0%

Easy way to build a virtual cluster with KVM

Before getting hands dirty

This is my first post written in English, and this post is written for my “underboss” and general Linux users who has a little experience on virtual machines. This time, we are going to build our virtual cluster that is similar to old-school supercomputers, which means our configuration will be some kind of outdated and ugly compared to the latest fancy new clusters, but this configuration is much close to mainstream supercomputers in the real world.

Architecture

To let you have a better understanding of what we are going to build, I will introduce the architecture first.

  • Physical Server (Host)
    • Public IP: 10.20.x.x (Assigned by Campus)
    • Private IP: 192.168.122.1 (Static)
    • KVM
      • Login Node
        • Public IP: 10.20.y.y (Assigned by Campus)
        • Private IP: 192.168.122.10 (Static)
      • Computing Node 1-4
        • Private IP: 192.168.122.11-14 (Static)
  • My Laptop
    • Public IP: 10.20.z.z (Assigned by Campus)

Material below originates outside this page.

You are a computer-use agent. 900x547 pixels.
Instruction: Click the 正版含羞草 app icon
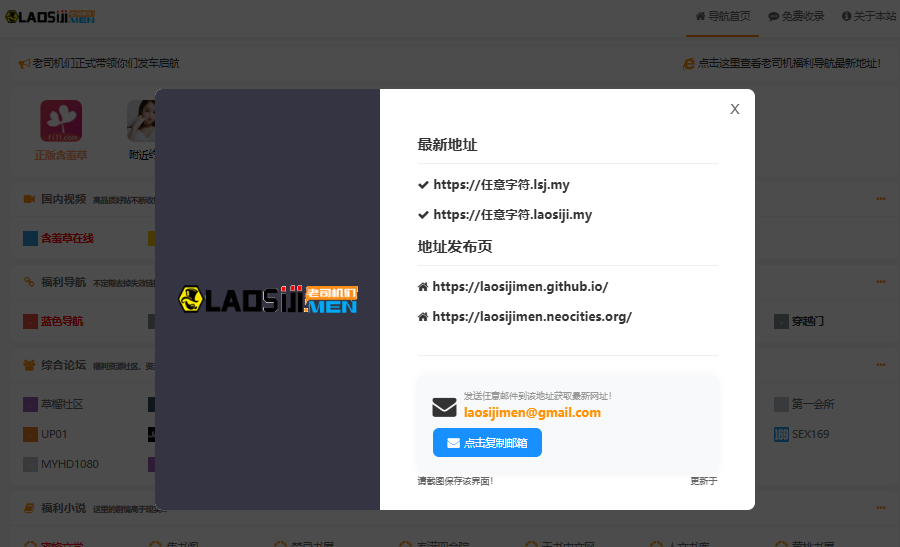(x=60, y=121)

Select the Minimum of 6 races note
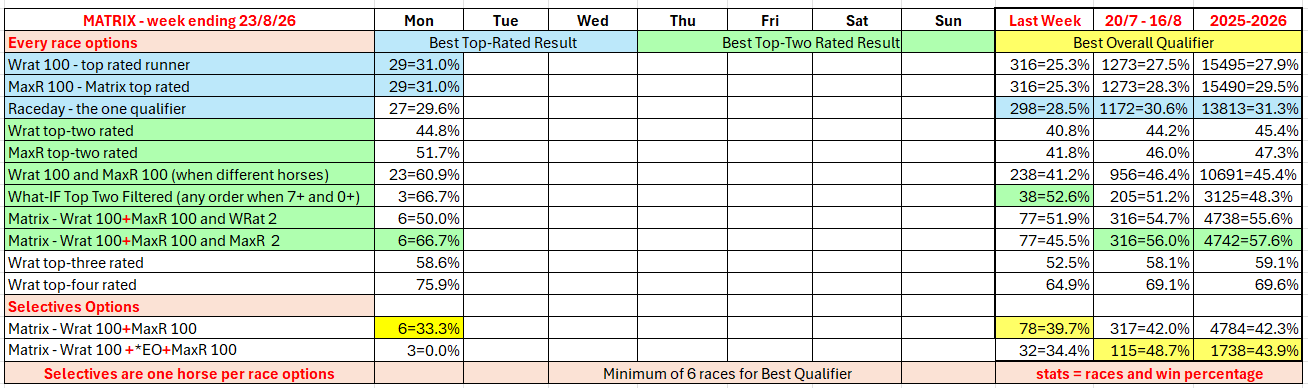coord(727,374)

Static IP is assigned by ourselves.

The list below describes my configuration of software and hardware.

  • Server
    • CPU: Intel Xeon E5-2697 v4
    • OS: Ubuntu 18.04 LTS
  • Virtual Machines
    • OS: Ubuntu 20.04 LTS
    • Job Scheduler: IBM LSF
    • Network Storage: NFS

Set up KVM hypervisor on Host

You probably have heard VMware, Hyper-V or Virtualbox. KVM is similar to them, which is also capable of creating a highly-isolated virtual environment.

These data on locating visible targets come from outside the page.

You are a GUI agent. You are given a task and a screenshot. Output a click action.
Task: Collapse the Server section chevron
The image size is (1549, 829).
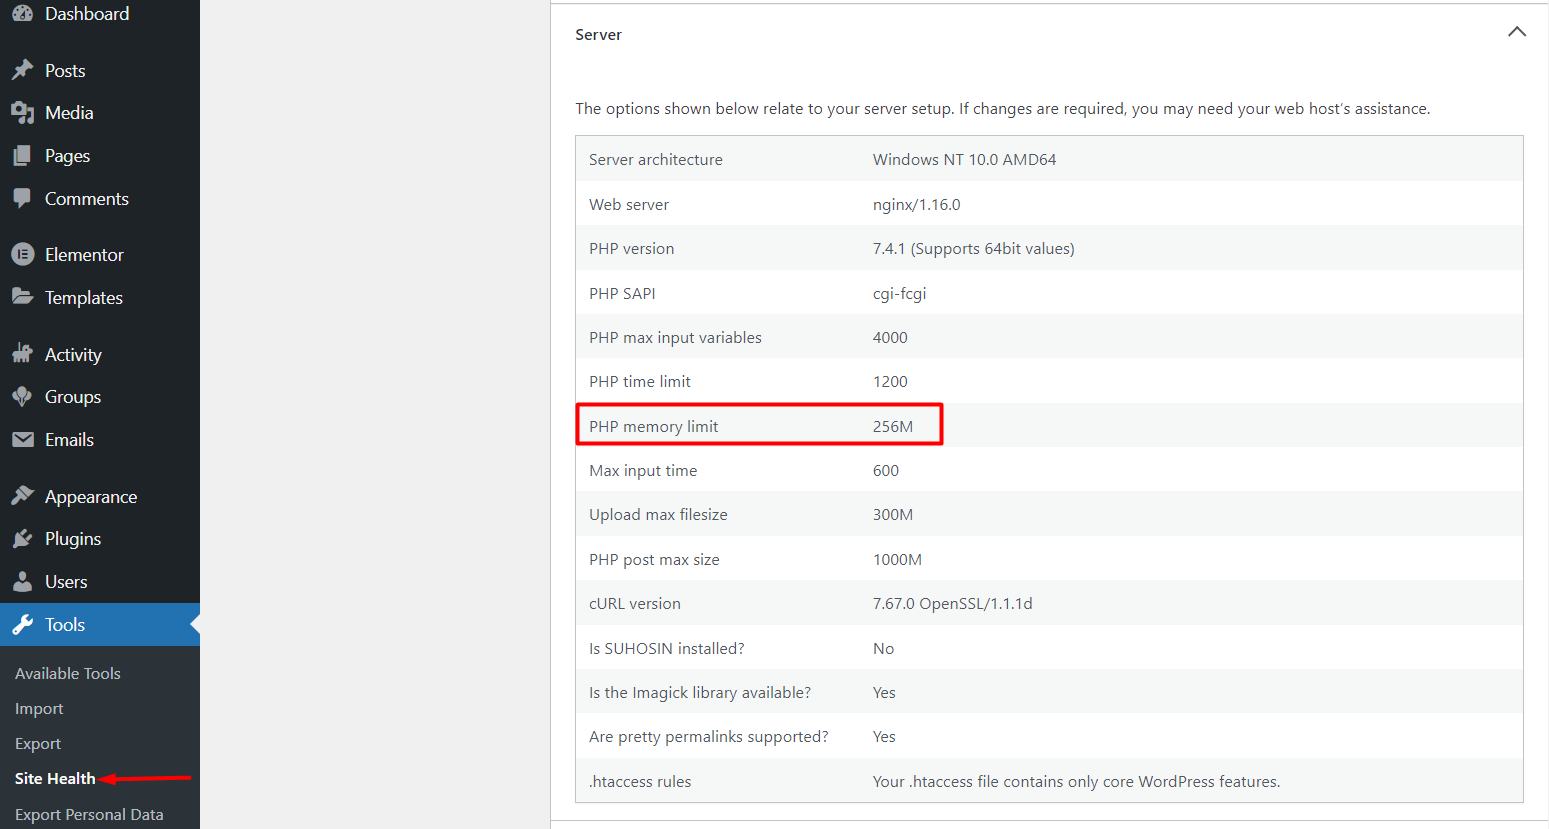point(1516,33)
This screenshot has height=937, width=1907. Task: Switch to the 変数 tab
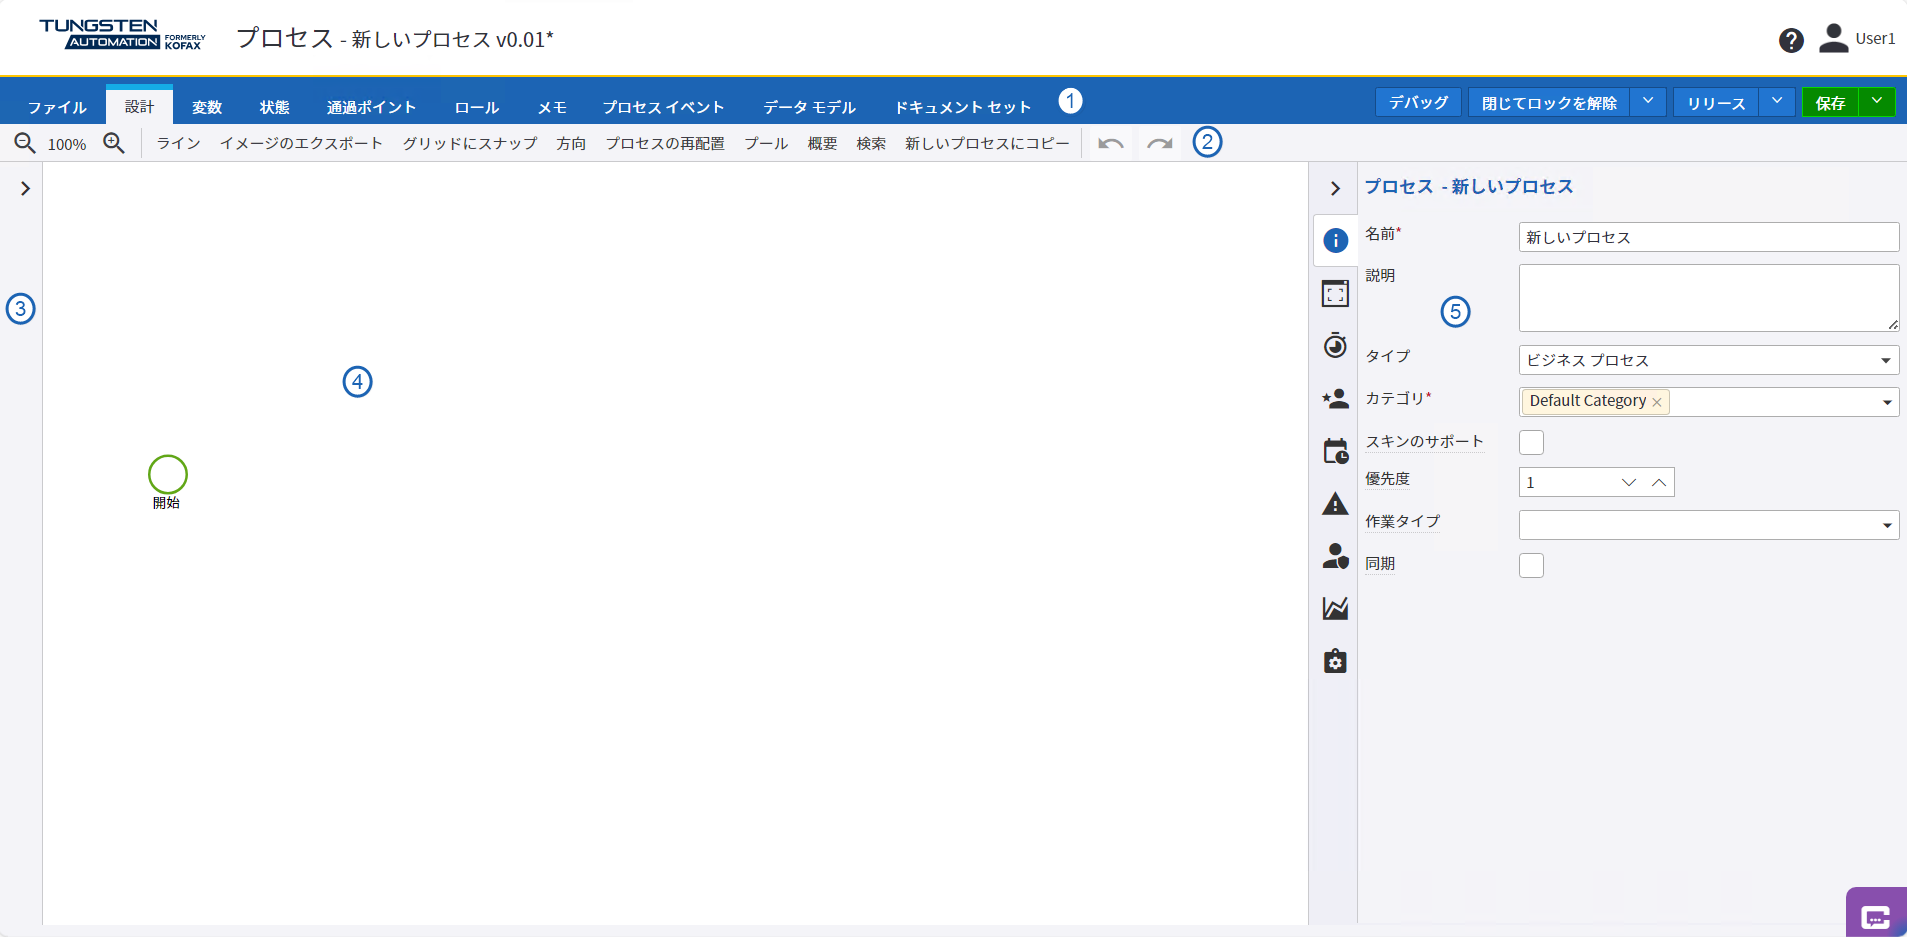pyautogui.click(x=206, y=106)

Make sure Virtualization support is enabled

Some manufacturers disabled CPU Virtualization support for security reasons. Please check your BIOS setting and enable CPU Virtualization support. Besides, KVM kernel module is activated on Ubuntu by default. If you are unsure whether everything is correct, this article will guide you to do some extra examinations.

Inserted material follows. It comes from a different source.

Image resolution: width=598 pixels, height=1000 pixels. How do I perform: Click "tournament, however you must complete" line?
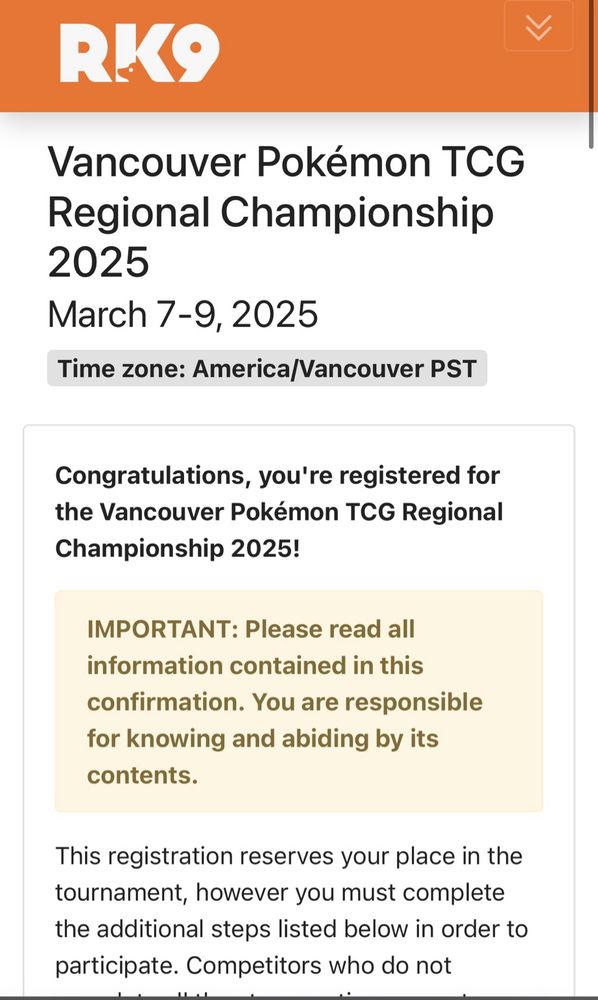point(280,892)
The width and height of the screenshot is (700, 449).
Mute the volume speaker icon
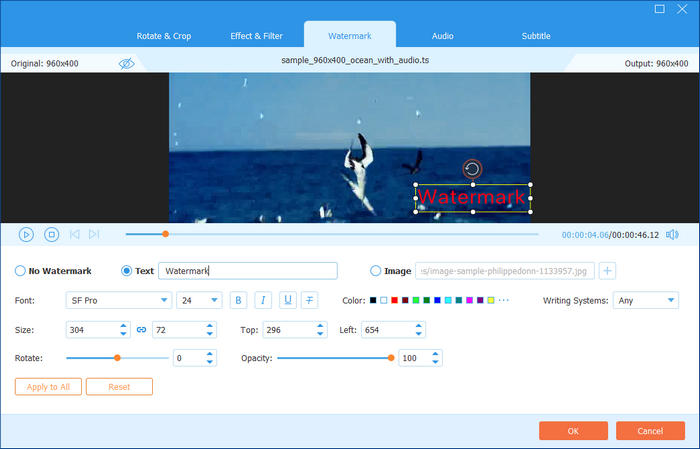coord(672,234)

Install necessary software

The following simple command will install everything we need, including KVM hypervisor. Note that apt is the corresponding packet manager for Ubuntu, just like yum for CentOS.

1
$ sudo apt install virt-manager

Launch GUI VM Manager

Actually, it is quite hard to create virtual machines under command line interface (CLI) when you have to specify a bunch of arguments manually. Luckily, there is a powerful graphical tool to manage virtual machines. Meanwhile, there is a simple way to let a graphical application running on the remote server show on your computer.

For Linux / Mac User

By appending a flag -X to ssh command, the function X11 Forwarding will be enabled. In brief, the data of the graphical interface will be forwarded and rendered on your computer.

1
2
local$ ssh -X 10.20.x.x # Your Server's IP
remote$ virt-manager

Then you will notice virt-manger is already shown on your computer.

For Windows User

Unfortunately, Windows doesn’t have a build-in X11 Library. Thus additional software called VcXsrv is required. After installing it, open it, follow the path Multiple windows -> Start a program -> Start a program on remote computer, and fill in your information.

Note that Remote program could be either xterm if you have it or virt-manager. xterm is a terminal and you could use it to launch virt-manager directly.

Create login node

Just like what you will do to create a virtual machine using VMware or something else, create it using virt-manager. But there are several points you should pay attention to.

CPU and Memory

I recommend checking the boxes Copy host CPU configuration, which helps Guest OS to identify CPU instruction set correctly and Manually set CPU topology. My configuration is for each node, one socket, four cores, and one thread per core. As for memory, under most circumstances, two gigabytes of memory per core should be enough.

Disk

By default, Storage format is qcow, which is fine but preallocates a lot of space. In contrast, vmdk is the format that only consumes disk space when virtual machines store new data.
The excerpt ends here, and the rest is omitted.